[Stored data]
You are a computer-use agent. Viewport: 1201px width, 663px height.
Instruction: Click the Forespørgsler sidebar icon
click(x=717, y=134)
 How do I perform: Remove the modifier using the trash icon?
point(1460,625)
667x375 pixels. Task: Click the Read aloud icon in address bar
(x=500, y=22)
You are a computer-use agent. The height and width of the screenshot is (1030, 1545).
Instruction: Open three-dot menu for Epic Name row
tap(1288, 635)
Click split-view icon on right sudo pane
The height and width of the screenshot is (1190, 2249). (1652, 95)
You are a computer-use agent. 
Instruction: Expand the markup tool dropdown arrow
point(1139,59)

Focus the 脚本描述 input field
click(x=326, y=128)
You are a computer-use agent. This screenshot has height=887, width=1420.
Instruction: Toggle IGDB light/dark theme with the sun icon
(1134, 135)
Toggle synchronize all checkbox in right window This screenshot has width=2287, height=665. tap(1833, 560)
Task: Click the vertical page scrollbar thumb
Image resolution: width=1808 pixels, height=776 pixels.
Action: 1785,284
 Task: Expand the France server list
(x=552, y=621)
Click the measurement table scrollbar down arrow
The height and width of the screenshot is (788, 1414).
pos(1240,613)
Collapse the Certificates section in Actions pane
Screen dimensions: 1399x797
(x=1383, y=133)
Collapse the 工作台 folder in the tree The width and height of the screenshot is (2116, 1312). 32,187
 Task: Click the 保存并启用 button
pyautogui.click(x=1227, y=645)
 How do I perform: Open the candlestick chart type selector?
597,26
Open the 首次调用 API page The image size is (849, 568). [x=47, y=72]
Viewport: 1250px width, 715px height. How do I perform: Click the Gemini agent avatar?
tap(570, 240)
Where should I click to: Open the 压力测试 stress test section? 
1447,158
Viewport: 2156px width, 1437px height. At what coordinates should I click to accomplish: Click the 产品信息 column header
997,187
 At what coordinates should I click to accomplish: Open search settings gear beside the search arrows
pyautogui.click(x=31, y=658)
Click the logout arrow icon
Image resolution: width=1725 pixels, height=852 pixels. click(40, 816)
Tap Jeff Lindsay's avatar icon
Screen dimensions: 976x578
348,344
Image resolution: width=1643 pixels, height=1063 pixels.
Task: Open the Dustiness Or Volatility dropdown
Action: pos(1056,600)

◆ INSTRUCTIONS FOR THE TASK
Return every line from the entries above that includes the word "This".

◆ TASK OUTPUT
You are a computer-use agent. This screenshot has height=887, width=1420.
Toggle synchronize all checkbox in right window This screenshot has width=2287, height=665. tap(1833, 560)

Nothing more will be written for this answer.